# My decision on buying a sentra....



## martpro11 (Jan 27, 2003)

I have a 1999 sentra se and I wanted to know without being biased what is a better car the sentra se or the civic. I didnt really go car shopping at honda dealers.....I went to the nissan dealer and saw the sentra for a good price and everything about it I liked. Now afterwards Im wondering if maybe I should of bought a civic. Did I make a good choice or should I regret it?


----------



## Hawaii_SE-R (Apr 30, 2002)

I would say you made a good choice as long as you didn't pay more than the MSRP. You got a good car, 4 doors, nice rims (no hubcaps), and a near bullet-proof engine.


----------



## JustMe (Jan 24, 2003)

You chose wisely 

I have driven, worked on a lot of Sentras/200's and Civics and I have to say with maybe one exception (a civic with a TON of money invested) I always loved driving a Nissan more. Not to mention they have a very strong motor and make power quite a bit better than a honda motor, all things being equal.


----------



## V i V i D 200sx (Sep 17, 2002)

your car is probably the most coveted sentra of all... good choice, like they said... as long as you didnt pay too much


----------



## NismoPC (Jul 28, 2002)

martpro11 said:


> * Did I make a good choice or should I regret it? *


You come on a Nissan forum and ask that? Hehehe!

Anyhow, according to your description, you have the SE-L which is the SR20DE powered Sentra. You made yourself a wise choice. Stock for stock, this car is a hell of a lot better than a Civic. 

With minor mods, these SR20's show real potential, with massive mods, they show strength, with a turbo, watch the fuk out!


----------



## Hawaii_SE-R (Apr 30, 2002)

*Re: Re: My decision on buying a sentra....*



NismoPC said:


> *Anyhow, according to your description, you have the SE-L*


Or more correcltly known as a Sentra SE Limited.
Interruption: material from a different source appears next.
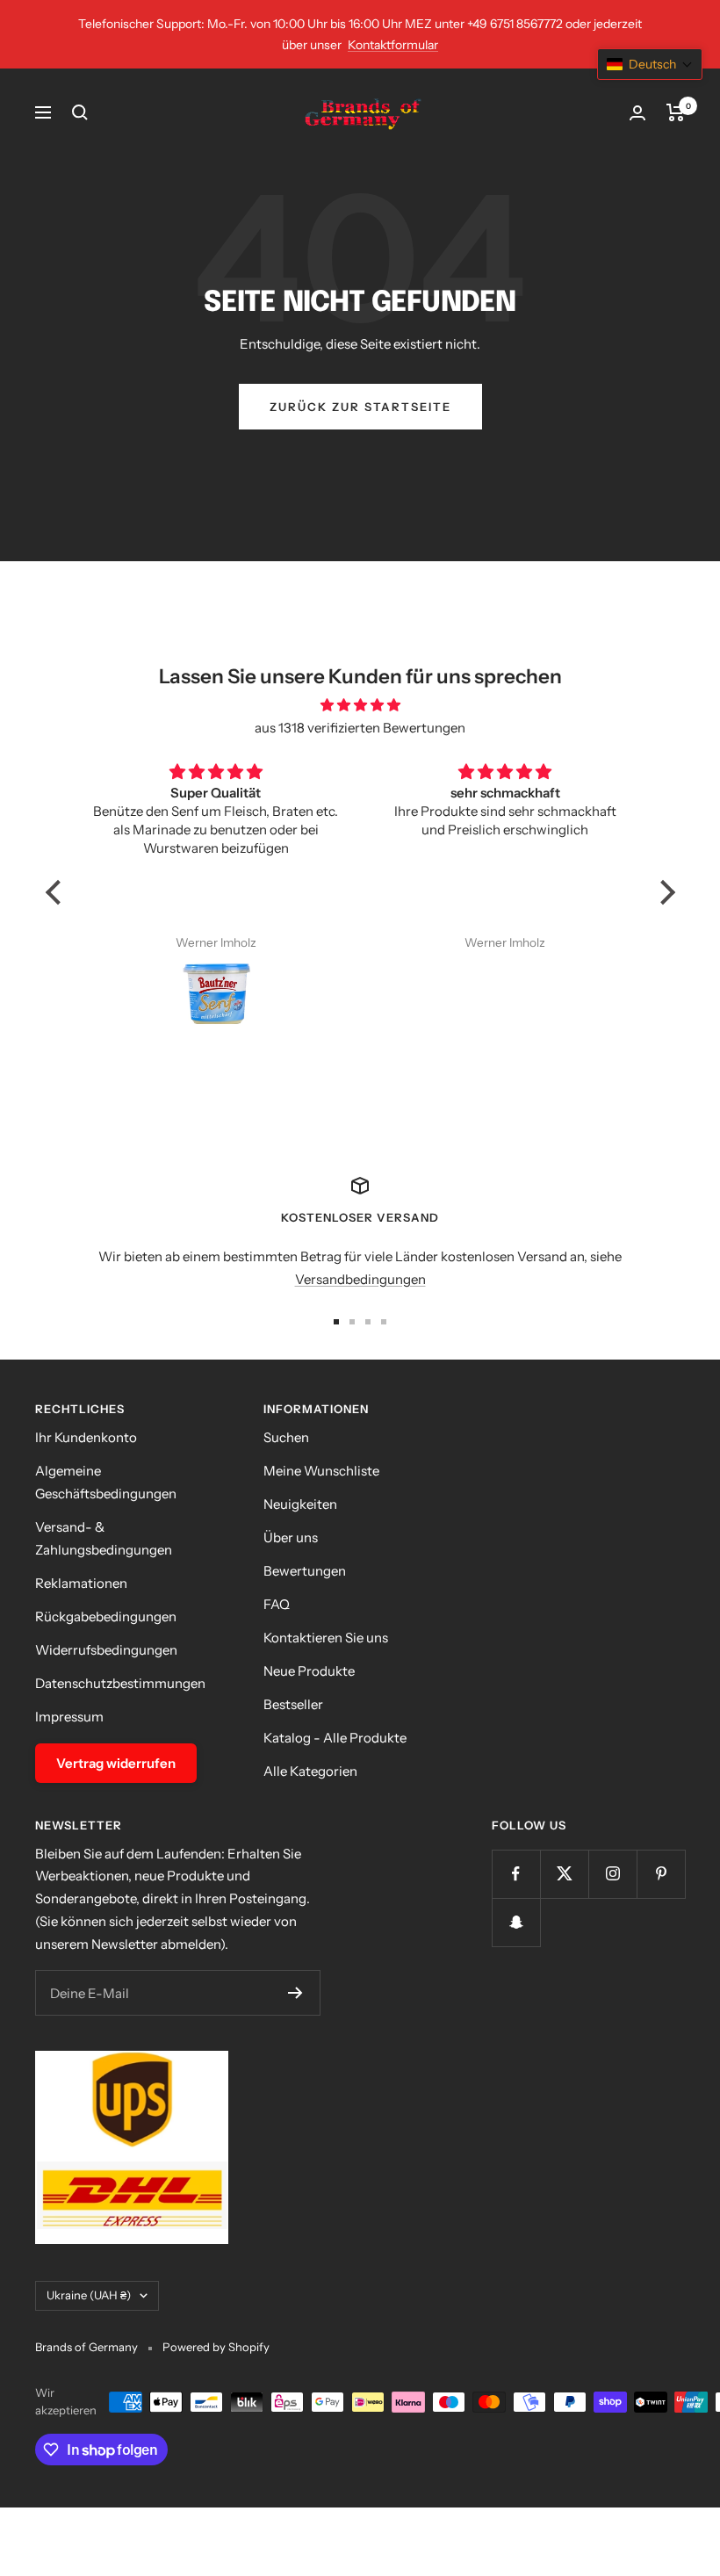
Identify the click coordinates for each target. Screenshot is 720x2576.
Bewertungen (304, 1570)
I know some of you, for what ever reason, like to shorten it to SE-L but personally it doesn't sound right. Not to mention that in Nissan's '98 car line-up, there were Maxima SE Limiteds, Pathfinder SE Limiteds, Altima SE Limiteds, etc. Just my opinion of course.


----------



## martpro11 (Jan 27, 2003)

Yea I do have an SE-L. Not just a SE.


----------



## Guest (Jan 31, 2003)

I love these cars. they are great. my ONLY complaint is the location of the cup holder messes with the stereo when I shift.  

I'm thinking about doing some custom work, and moving the HVAC controls down, and the Stereo up. 

btw...I've beaten many hondas with my car, including the new SI and a prelude 2.3 (which was close), and I like the looks of mine better


----------



## martpro11 (Jan 27, 2003)

Yea, the stock look of the SE-l and the stock look of a regular 4 door civic is alot nicer....It has nicer rims,spoiler and a sunroof.


----------



## nysentra2 (Aug 13, 2002)

you made a good choice,my moms owned an se model for almost 3 yrs(2000)its an excellent car,better than anything shes ever driven especially those shitty dodges,so rest easy youll love the shit out of this car good luck


----------